* **INPUT FOR THIS TASK**:

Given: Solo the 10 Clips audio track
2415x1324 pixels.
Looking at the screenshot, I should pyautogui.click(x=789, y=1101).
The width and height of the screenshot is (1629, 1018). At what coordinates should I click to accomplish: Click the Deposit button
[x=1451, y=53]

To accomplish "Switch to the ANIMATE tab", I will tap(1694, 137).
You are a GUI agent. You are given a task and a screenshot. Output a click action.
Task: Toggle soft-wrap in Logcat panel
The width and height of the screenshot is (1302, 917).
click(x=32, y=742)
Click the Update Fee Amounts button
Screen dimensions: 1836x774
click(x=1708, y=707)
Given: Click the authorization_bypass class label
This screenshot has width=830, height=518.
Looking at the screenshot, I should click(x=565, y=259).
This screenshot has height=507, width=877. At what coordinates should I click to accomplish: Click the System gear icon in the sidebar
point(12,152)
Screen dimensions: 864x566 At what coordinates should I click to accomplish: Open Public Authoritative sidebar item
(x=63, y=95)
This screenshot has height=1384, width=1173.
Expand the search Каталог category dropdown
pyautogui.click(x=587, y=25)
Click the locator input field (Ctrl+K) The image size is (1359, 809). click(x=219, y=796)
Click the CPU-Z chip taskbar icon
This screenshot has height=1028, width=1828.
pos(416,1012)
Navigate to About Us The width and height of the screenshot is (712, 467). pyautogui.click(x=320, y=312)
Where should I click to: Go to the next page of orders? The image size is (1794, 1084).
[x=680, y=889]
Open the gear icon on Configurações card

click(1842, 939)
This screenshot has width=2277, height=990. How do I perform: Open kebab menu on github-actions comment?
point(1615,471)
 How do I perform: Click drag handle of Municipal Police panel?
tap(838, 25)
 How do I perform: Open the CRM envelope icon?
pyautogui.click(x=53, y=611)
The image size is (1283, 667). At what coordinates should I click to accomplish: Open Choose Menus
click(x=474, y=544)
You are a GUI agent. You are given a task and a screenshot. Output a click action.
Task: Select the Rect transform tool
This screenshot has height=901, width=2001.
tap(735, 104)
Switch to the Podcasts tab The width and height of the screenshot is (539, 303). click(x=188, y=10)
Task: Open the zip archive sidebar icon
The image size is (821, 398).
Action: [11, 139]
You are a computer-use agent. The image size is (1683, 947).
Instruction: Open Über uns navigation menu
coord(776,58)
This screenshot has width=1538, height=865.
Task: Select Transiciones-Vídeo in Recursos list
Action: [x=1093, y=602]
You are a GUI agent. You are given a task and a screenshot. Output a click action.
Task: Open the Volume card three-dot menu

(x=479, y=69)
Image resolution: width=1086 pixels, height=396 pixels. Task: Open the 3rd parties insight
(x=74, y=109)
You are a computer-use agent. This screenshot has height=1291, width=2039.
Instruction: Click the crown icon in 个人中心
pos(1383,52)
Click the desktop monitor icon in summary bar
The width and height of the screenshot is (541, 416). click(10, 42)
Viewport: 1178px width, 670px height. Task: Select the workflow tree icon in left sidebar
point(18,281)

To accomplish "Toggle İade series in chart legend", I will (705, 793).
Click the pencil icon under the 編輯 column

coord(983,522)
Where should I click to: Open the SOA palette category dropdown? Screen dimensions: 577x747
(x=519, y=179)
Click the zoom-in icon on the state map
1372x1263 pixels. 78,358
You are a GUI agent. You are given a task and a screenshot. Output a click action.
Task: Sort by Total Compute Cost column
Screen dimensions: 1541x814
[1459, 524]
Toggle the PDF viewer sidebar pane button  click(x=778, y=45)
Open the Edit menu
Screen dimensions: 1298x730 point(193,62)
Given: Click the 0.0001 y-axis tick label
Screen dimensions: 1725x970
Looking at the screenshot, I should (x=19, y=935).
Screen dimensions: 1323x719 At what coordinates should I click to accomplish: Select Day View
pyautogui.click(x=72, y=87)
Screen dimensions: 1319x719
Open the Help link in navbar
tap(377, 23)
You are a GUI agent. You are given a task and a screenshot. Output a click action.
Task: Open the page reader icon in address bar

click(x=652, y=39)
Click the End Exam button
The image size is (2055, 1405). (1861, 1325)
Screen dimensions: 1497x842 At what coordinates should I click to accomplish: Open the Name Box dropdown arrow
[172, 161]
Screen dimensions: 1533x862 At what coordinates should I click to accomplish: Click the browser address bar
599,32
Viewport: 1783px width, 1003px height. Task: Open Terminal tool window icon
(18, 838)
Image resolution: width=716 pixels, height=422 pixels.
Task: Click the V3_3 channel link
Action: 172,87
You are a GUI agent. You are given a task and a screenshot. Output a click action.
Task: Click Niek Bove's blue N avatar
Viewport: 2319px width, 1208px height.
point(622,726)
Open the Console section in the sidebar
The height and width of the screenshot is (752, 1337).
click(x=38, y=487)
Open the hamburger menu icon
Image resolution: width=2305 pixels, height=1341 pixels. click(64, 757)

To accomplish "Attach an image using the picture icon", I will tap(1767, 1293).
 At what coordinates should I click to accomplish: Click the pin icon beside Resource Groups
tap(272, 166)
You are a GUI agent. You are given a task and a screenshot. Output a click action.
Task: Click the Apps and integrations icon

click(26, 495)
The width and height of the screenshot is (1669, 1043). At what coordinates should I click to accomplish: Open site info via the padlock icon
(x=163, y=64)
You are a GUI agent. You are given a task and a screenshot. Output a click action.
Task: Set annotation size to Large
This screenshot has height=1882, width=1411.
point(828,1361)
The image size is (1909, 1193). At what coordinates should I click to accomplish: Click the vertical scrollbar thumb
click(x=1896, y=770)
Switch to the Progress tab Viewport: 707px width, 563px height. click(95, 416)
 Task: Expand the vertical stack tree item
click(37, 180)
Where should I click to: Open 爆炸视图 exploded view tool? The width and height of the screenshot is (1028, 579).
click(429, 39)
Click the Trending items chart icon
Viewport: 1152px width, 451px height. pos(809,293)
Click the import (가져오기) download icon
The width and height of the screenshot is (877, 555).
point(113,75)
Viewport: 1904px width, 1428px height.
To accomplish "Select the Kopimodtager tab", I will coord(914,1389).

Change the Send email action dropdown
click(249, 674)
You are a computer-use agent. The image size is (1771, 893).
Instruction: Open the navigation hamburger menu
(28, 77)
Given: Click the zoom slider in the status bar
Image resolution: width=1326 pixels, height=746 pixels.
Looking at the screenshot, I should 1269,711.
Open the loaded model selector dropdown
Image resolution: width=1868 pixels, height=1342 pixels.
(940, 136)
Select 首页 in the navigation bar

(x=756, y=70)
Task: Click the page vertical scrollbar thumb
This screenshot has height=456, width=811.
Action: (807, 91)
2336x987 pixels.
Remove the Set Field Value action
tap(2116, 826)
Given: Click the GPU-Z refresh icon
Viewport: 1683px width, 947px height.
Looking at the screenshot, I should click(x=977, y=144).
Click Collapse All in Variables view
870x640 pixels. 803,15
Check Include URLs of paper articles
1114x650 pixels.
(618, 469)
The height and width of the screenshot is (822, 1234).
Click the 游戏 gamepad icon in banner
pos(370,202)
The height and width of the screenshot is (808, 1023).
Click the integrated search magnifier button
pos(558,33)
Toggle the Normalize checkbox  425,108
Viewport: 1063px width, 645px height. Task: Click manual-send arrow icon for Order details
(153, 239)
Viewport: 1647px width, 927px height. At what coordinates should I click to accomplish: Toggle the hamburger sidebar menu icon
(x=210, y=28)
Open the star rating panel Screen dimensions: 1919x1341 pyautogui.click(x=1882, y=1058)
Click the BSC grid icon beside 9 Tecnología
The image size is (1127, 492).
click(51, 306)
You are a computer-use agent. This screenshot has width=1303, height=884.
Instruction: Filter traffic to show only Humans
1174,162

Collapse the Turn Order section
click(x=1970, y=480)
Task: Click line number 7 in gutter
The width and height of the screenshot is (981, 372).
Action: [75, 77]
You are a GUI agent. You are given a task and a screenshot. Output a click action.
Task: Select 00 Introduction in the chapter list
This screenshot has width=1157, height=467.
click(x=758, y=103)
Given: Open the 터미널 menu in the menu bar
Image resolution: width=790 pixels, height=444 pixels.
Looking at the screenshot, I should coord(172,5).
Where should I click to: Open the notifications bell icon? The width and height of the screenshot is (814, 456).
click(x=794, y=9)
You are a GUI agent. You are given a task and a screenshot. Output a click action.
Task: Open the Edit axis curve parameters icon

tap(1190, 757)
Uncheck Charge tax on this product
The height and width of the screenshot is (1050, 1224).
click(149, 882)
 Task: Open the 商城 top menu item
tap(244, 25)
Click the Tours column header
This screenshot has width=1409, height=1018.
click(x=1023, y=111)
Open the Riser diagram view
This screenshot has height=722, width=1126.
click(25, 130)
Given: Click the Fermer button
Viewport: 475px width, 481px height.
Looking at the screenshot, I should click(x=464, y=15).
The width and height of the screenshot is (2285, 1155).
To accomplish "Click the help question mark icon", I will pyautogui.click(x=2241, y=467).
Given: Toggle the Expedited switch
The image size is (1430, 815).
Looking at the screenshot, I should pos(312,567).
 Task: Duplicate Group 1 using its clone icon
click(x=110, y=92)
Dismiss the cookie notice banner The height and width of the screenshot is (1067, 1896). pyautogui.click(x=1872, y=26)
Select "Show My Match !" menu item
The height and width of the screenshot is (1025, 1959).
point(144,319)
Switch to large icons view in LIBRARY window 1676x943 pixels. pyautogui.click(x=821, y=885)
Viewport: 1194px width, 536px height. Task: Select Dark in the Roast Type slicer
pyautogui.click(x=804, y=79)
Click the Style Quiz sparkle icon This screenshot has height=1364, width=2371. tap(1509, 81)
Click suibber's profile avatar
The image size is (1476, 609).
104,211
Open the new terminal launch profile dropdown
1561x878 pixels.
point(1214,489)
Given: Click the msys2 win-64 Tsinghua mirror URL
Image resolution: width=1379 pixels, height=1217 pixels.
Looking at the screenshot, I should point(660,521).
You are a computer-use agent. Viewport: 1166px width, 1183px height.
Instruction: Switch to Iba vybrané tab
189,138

* **WHAT NEEDS TO BE DONE**: Reply with nothing but the number of lines in the entries above that hold the string "avatar".

* **PROBLEM SOLUTION**: 2